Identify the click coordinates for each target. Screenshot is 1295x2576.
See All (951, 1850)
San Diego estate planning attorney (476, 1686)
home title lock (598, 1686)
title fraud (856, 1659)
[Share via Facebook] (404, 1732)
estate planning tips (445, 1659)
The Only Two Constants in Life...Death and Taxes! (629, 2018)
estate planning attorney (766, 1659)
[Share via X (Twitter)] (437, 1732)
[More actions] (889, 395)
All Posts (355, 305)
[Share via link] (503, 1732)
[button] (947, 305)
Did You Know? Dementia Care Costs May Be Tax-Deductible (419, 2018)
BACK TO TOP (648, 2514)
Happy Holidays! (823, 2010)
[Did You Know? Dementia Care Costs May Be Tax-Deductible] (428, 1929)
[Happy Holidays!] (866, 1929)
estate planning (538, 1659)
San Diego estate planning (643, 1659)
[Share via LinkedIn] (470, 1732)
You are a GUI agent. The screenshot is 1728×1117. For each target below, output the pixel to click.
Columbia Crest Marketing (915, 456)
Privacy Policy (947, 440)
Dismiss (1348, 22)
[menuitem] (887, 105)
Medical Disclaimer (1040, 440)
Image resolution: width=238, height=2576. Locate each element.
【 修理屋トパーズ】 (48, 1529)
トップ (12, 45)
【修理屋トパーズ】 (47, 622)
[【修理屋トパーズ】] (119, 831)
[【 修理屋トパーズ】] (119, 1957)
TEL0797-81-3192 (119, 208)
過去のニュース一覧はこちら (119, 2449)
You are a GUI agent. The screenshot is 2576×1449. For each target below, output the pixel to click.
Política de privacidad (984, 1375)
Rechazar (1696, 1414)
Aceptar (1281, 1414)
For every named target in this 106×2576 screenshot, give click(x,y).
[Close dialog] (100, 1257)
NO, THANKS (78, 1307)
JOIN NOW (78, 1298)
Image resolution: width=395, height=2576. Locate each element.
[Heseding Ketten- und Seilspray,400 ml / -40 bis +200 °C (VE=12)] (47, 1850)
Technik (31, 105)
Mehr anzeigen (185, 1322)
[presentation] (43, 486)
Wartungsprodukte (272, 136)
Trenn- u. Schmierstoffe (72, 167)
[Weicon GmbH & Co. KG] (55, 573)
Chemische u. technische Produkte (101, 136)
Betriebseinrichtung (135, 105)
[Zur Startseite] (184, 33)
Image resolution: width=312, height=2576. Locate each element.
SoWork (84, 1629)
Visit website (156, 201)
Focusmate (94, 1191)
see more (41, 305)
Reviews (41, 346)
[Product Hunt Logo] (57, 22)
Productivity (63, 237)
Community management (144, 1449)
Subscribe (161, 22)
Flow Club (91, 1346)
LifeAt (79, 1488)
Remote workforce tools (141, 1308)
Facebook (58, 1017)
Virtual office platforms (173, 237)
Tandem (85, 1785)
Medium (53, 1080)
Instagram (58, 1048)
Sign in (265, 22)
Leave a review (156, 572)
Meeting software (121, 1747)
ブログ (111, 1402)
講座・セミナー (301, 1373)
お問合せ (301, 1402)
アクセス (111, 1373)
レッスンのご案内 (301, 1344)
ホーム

# PROBLEM
Please print the full listing shown above, exactly as it appears.

# OUTPUT BELOW
Identify the click coordinates for each target. Screenshot is 1295x2576.
See All (951, 1850)
San Diego estate planning attorney (476, 1686)
home title lock (598, 1686)
title fraud (856, 1659)
[Share via Facebook] (404, 1732)
estate planning tips (445, 1659)
The Only Two Constants in Life...Death and Taxes! (629, 2018)
estate planning attorney (766, 1659)
[Share via X (Twitter)] (437, 1732)
[More actions] (889, 395)
All Posts (355, 305)
[Share via link] (503, 1732)
[button] (947, 305)
Did You Know? Dementia Care Costs May Be Tax-Deductible (419, 2018)
BACK TO TOP (648, 2514)
Happy Holidays! (823, 2010)
[Did You Know? Dementia Care Costs May Be Tax-Deductible] (428, 1929)
[Happy Holidays!] (866, 1929)
estate planning (538, 1659)
San Diego estate planning (643, 1659)
[Share via LinkedIn] (470, 1732)
You are a GUI agent. The screenshot is 1728×1117. For each target below, output the pixel to click.
Columbia Crest Marketing (915, 456)
Privacy Policy (947, 440)
Dismiss (1348, 22)
[menuitem] (887, 105)
Medical Disclaimer (1040, 440)
Image resolution: width=238, height=2576. Locate each element.
【 修理屋トパーズ】 (48, 1529)
トップ (12, 45)
【修理屋トパーズ】 (47, 622)
[【修理屋トパーズ】] (119, 831)
[【 修理屋トパーズ】] (119, 1957)
TEL0797-81-3192 (119, 208)
過去のニュース一覧はこちら (119, 2449)
You are a GUI agent. The screenshot is 2576×1449. For each target below, output the pixel to click.
Política de privacidad (984, 1375)
Rechazar (1696, 1414)
Aceptar (1281, 1414)
For every named target in this 106×2576 screenshot, give click(x,y).
[Close dialog] (100, 1257)
NO, THANKS (78, 1307)
JOIN NOW (78, 1298)
Image resolution: width=395, height=2576. Locate each element.
[Heseding Ketten- und Seilspray,400 ml / -40 bis +200 °C (VE=12)] (47, 1850)
Technik (31, 105)
Mehr anzeigen (185, 1322)
[presentation] (43, 486)
Wartungsprodukte (272, 136)
Trenn- u. Schmierstoffe (72, 167)
[Weicon GmbH & Co. KG] (55, 573)
Chemische u. technische Produkte (101, 136)
Betriebseinrichtung (135, 105)
[Zur Startseite] (184, 33)
Image resolution: width=312, height=2576. Locate each element.
SoWork (84, 1629)
Visit website (156, 201)
Focusmate (94, 1191)
see more (41, 305)
Reviews (41, 346)
[Product Hunt Logo] (57, 22)
Productivity (63, 237)
Community management (144, 1449)
Subscribe (161, 22)
Flow Club (91, 1346)
LifeAt (79, 1488)
Remote workforce tools (141, 1308)
Facebook (58, 1017)
Virtual office platforms (173, 237)
Tandem (85, 1785)
Medium (53, 1080)
Instagram (58, 1048)
Sign in (265, 22)
Leave a review (156, 572)
Meeting software (121, 1747)
ブログ (111, 1402)
講座・セミナー (301, 1373)
お問合せ (301, 1402)
アクセス (111, 1373)
レッスンのご案内 (301, 1344)
ホーム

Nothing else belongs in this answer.